After a gushing intro by Knight, Jeselnik strolled on stage, gently roasted and thanked the kid and, calmly declared, "That was nothing, check this out."
And then Jeselnik, playing his biggest Toronto show to date, debuted a new hour of harrowing yet indisputably funny material that played up his chilly, dysfunctional, socially indifferent presence in comedy, as one of the most finely tuned joke machines ever born.
Any time he visits Toronto, Jeselnik is very comfortable riffing on local stories and here, he went right into a bit about the World Cup of Hockey, kind of making fun of Toronto and Canada while also congratulating our victory and, as a Pittsburgh-bred man, thanking us for sending the city Sidney Crosby and Phil Kessel. This is notable simply because it exhibits his presence in the moment; you'd think a guy sitting on such perfect material might want to dispense with the crowd work and get to it. But, as his writing and performances suggest, Jeselnik is a patient, attuned, almost sensitive man. Almost.
"It's a strange time in my family," Jeselnik said early on. "My grandmother is suffering from dementia. She forgets who she is, wanders out of her house, and gets lost for hours. So what I did was, I tied a bell around her neck. It sounds inhumane but problem solved. That thing is really heavy."

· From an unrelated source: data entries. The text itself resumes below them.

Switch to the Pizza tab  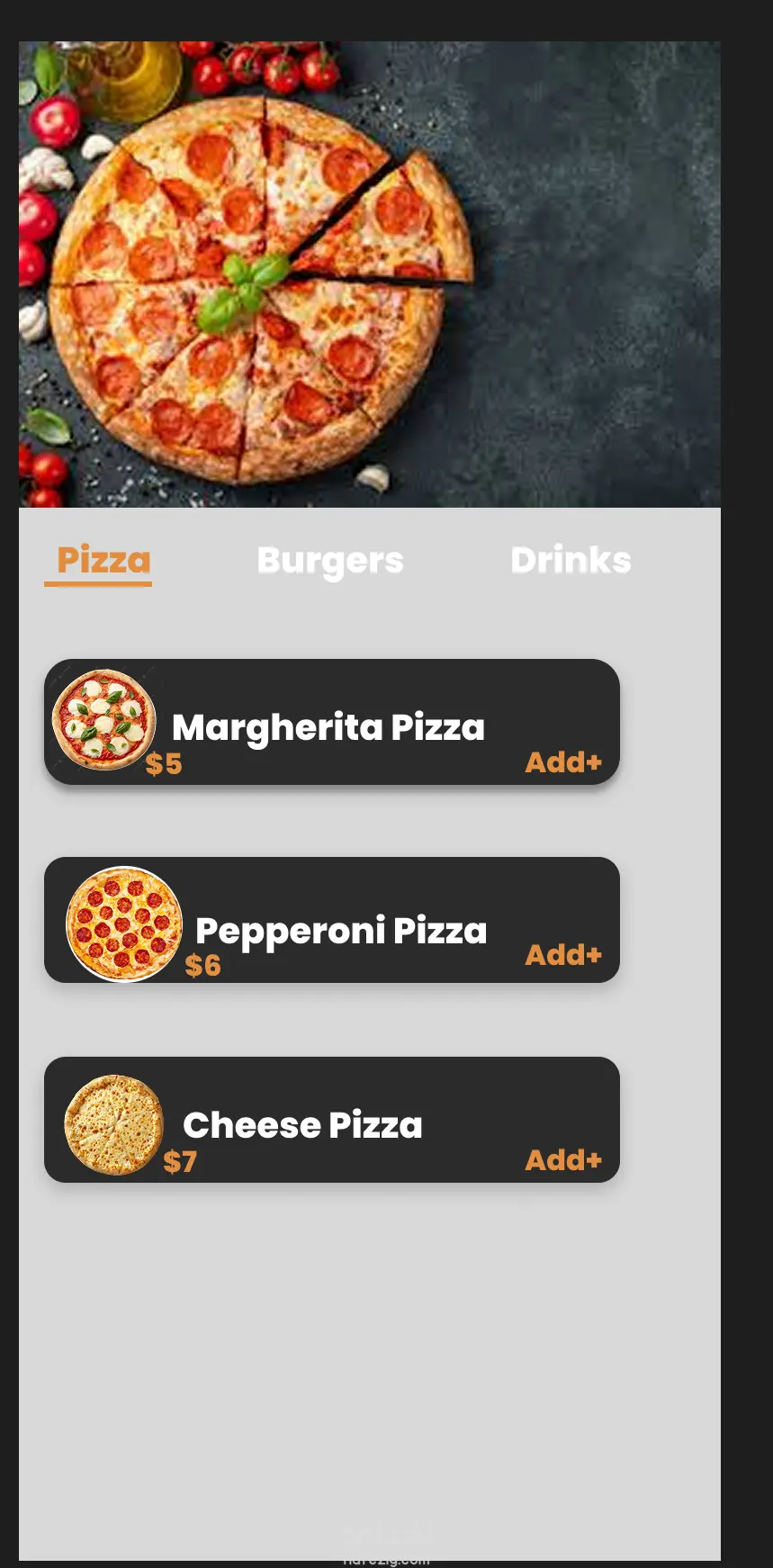point(103,560)
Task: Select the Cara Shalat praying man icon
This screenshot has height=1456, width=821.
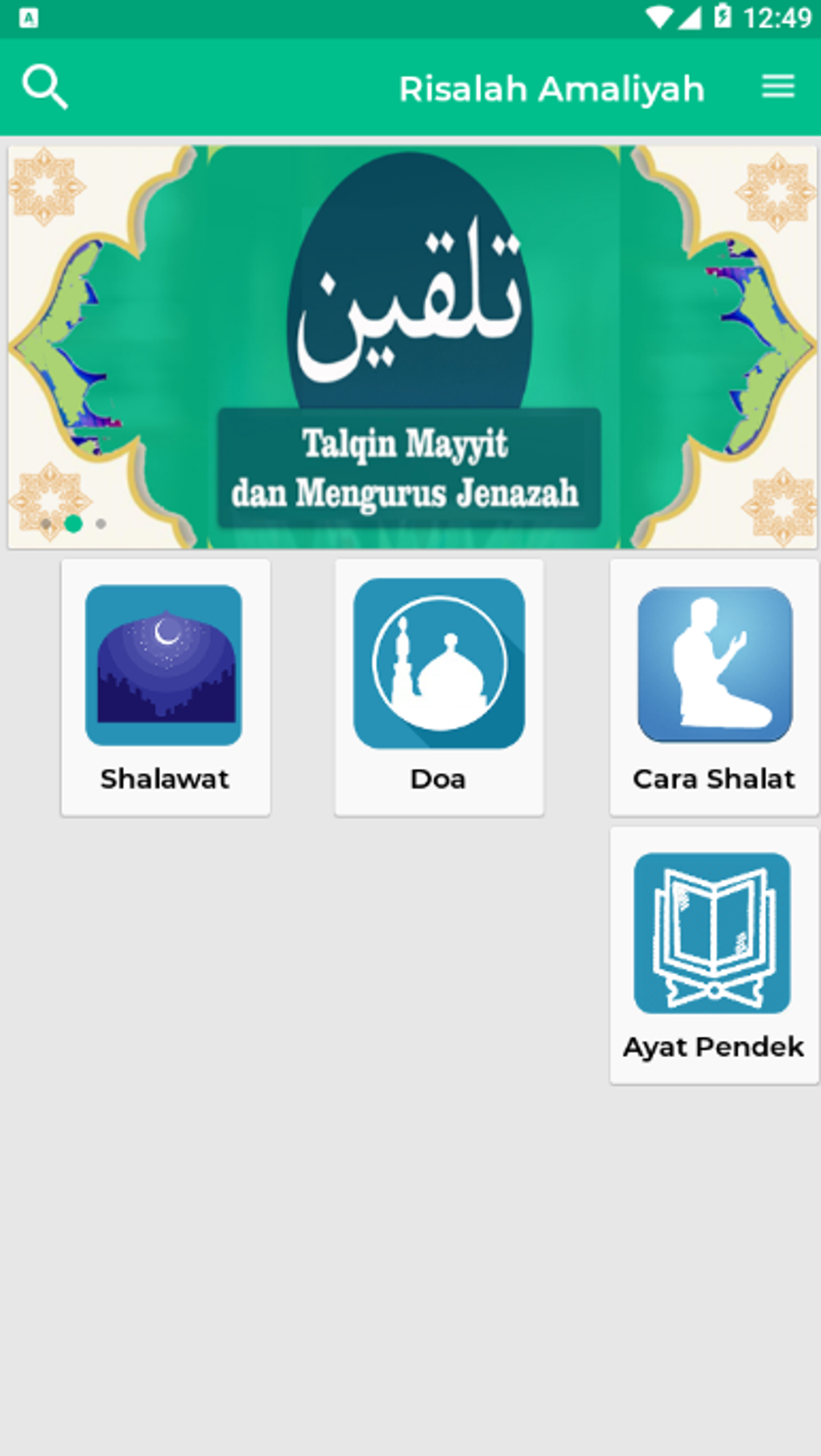Action: [x=713, y=663]
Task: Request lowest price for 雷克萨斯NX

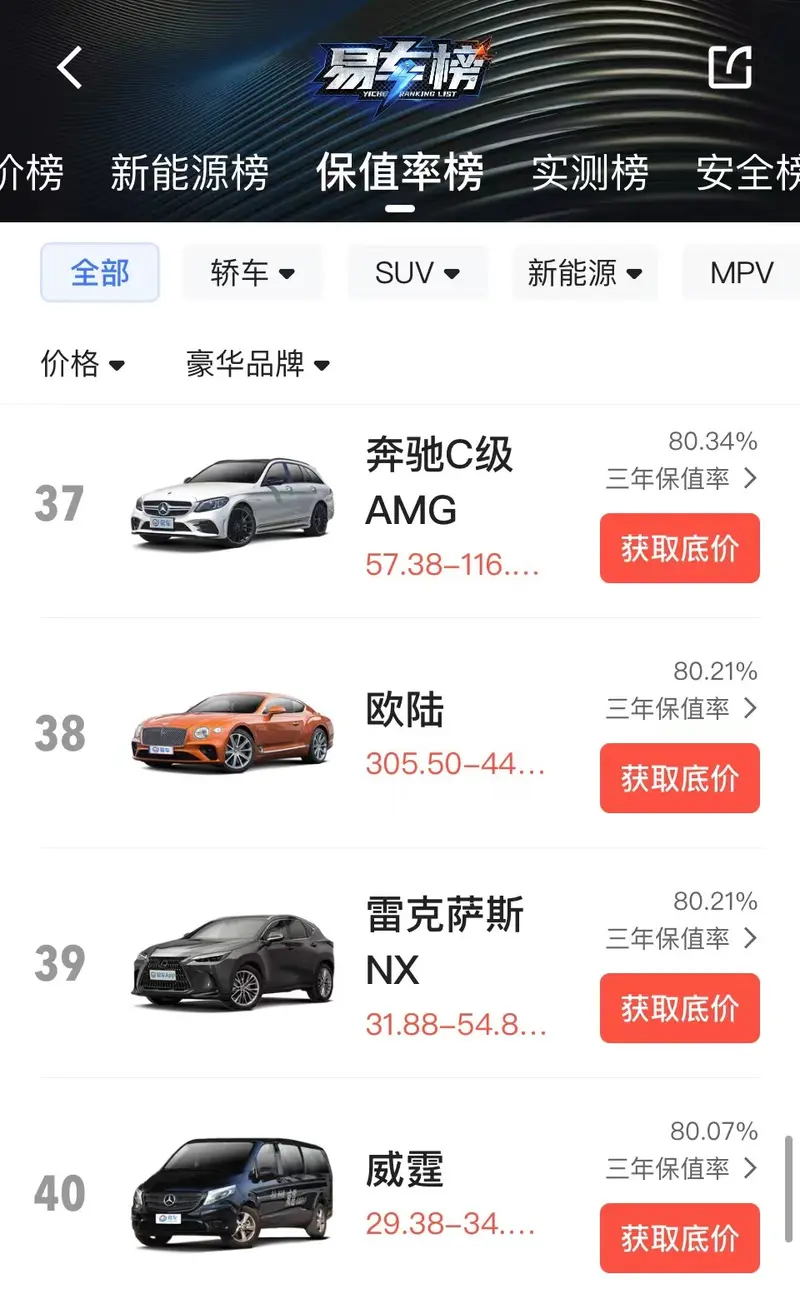Action: (679, 1008)
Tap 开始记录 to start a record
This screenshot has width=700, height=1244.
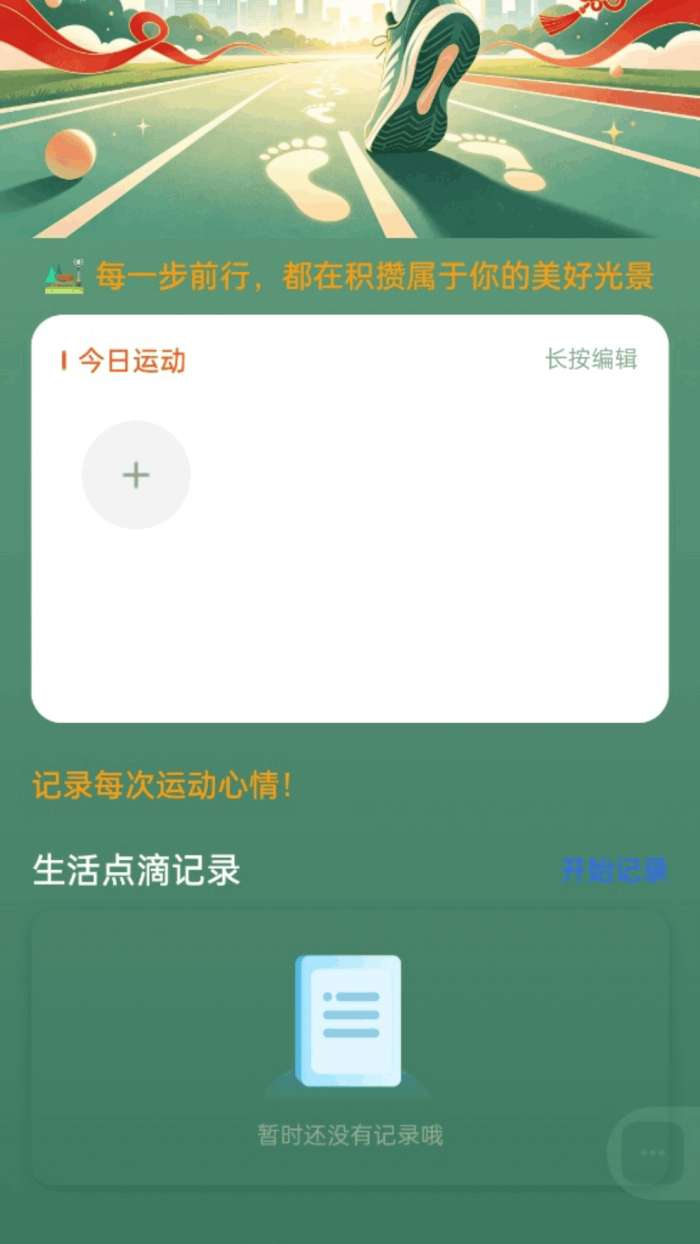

A Jeselnik joke is a lot like a suspense or horror movie — it's unsettling, surprising, a little terrifying, and you just can't look away. The "worse" they are, the funnier. He took some crowd questions near the end of the night and one of them spurred him on to tell a ten-minute story about driving his friend to a clinic so she could get an abortion. It was indescribably out-of-hand — the mock insensitivity to the situation and wild corners of his mind that this trip flashed some light into was unreal.
But that's the Jeselnik sweet spot. His set is a kind of cathartic outlet for disturbing things we think but shouldn't think. It's as dark, funny, and real as the world around us.